(Source: Warner Bros.)
Bye bye Blu-ray? Glass based discs written with femtosecond lasers could blow away current optical media

Jingyu Zhang, a UK professor at the Univ. of Southampton's Optoelectronics Research Centre, is not satisfied with today's optical media that maxes out at 128 gigabytes (GB) for "BDXL" Blu-Ray multi-layer discs.  With the help of collaborators at the Netherland's Eindhoven University of Technology, he's cooking up new "Superman crystal" discs, which could one day hold 360 terabytes (TB) per disc.

Prof. Zhang describes, "We are developing a very stable and safe form of portable memory using glass, which could be highly useful for organisations with big archives. At the moment companies have to back up their archives every five to ten years because hard-drive memory has a relatively short lifespan.  Museums who want to preserve information or places like the national archives where they have huge numbers of documents, would really benefit."
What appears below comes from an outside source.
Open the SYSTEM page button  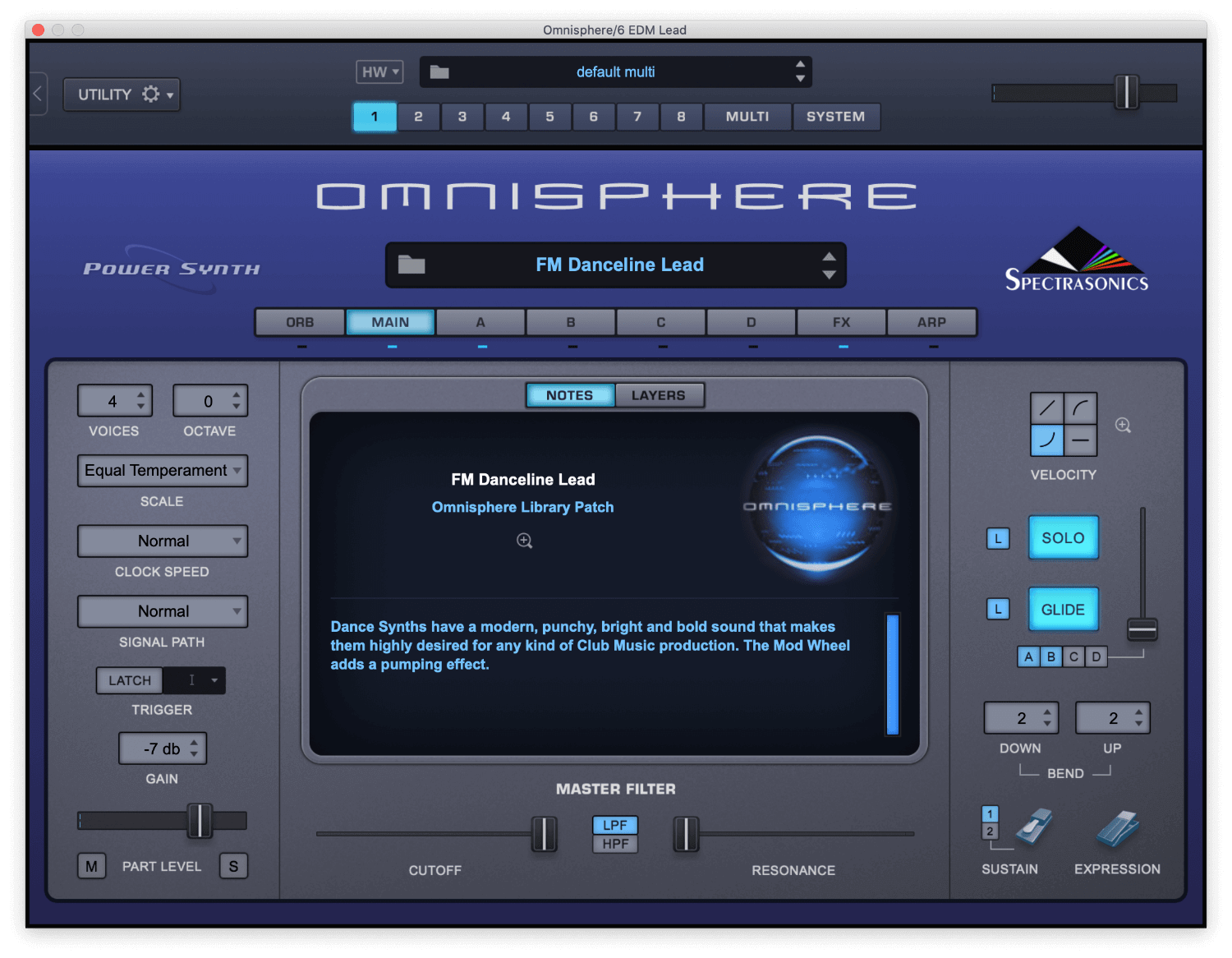(835, 117)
Much like the fictional device Superman's scientist birth father Jor-el used to store memories of Kryptonian culture for his son, the new storage media is composed of crystals that can store data for over a million years.  The crystal disc can even survive intense temperatures of up to 1000 °C.  The data is stored in trillions of tiny fused quartz crystals -- also known as nanostructured glass.
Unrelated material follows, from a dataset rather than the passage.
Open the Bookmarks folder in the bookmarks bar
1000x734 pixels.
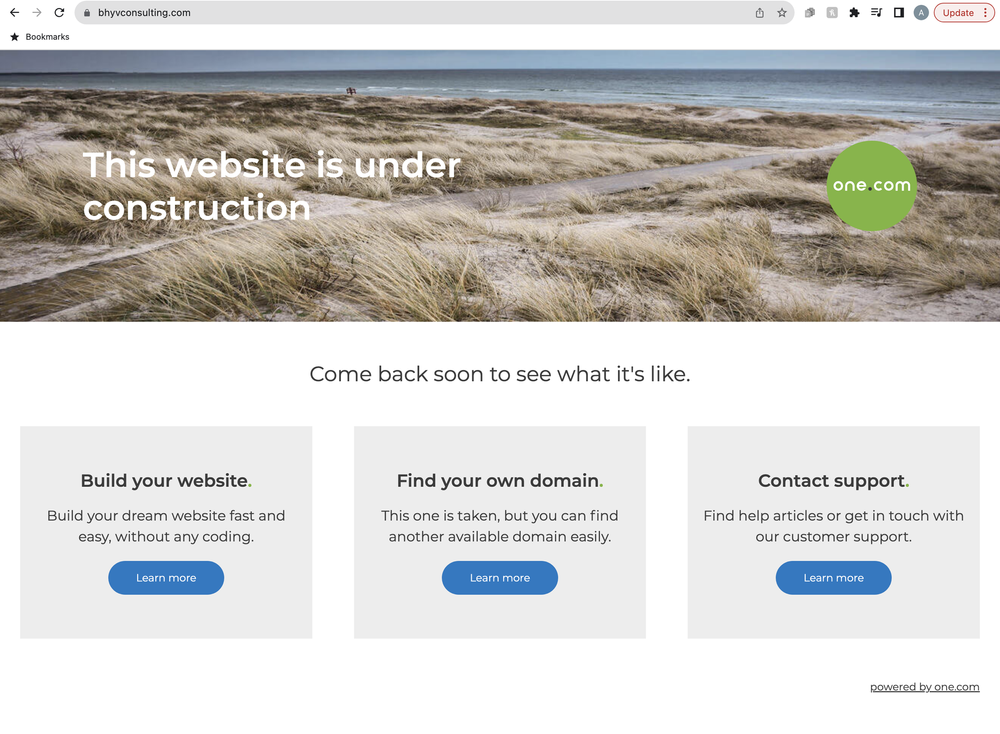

Superman fortress of solitude
Memory crystals in Superman's "Fortress of Solitude" [Image Source: Warner Bros.]

The silicon-based storage layer uses a femtosecond laser to created "5D" (five dimensional) storage that writes data with five impendent variables -- crystal position in 3D coordinates (x, y, z), the size of the crystal, and the orientation.  The five variables change the polarization of light, which is then read by a combination of a microscope and polarizer (a device commonly found in Polaroid sunglasses).

Currently, the researchers have only recorded a 300 KB file as a tech demonstration, which used three layers of nanocrystalline dots (with a 5 µm spacer separating dots).
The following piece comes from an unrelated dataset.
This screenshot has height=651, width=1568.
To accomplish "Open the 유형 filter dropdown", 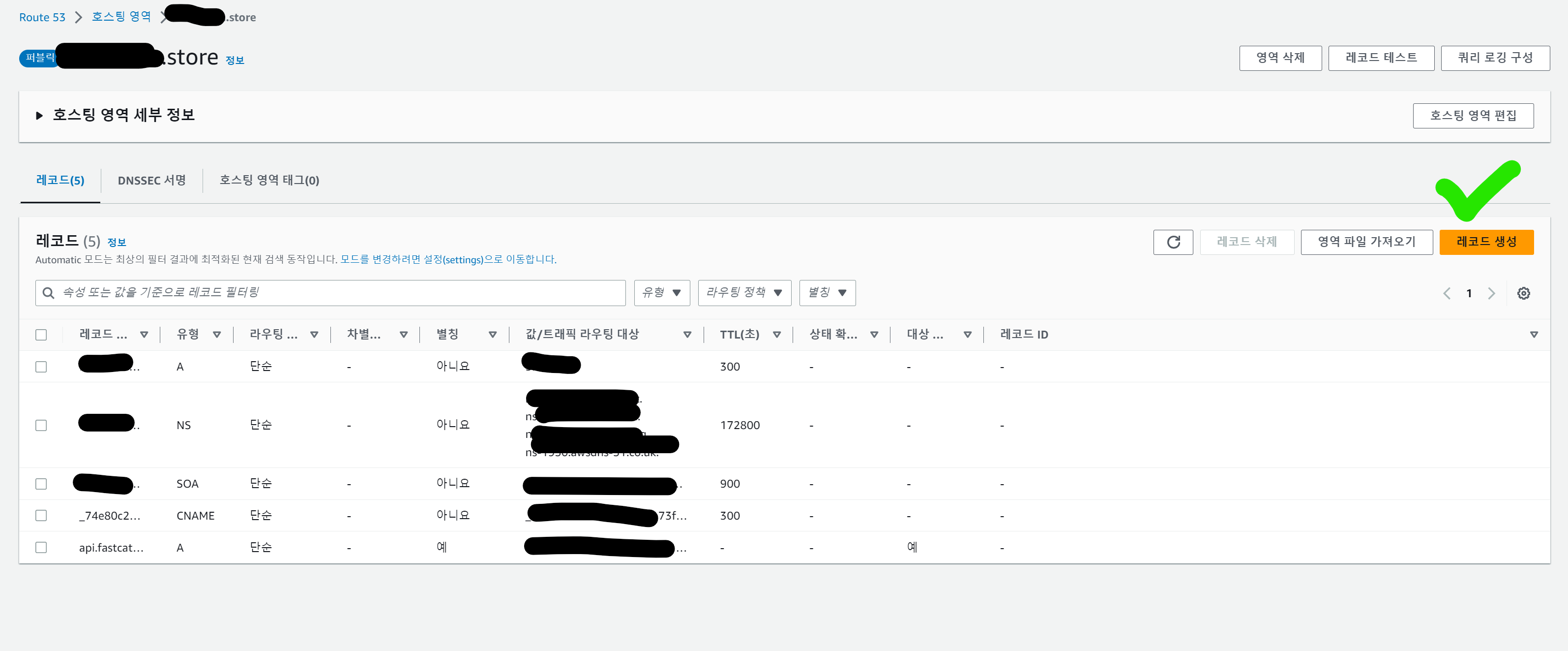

ORC Prof. Zhang ORC layered write
Prof. Jingyu Zhang (left) and his new crystal storage technology. [Image Source: ORC]

Significant technological hurdles must be overcome to productize the technology -- most notably advancing femtosecond laser and microscopy technology to the point where the entire reader/writer can be incorporated into a compact, mass-producible package.

The research -- sponsored by the European Union's Femtoprint project -- was presented [PDF]  as a conference paper at the Conference on Lasers and Electro-Optics (CLEO’13) in San Jose.

Prof. Peter Kazansky, the ORC’s dean, comments, "It is thrilling to think that we have created the first document which will likely survive the human race. This technology can secure the last evidence of civilisation: all we've learnt will not be forgotten."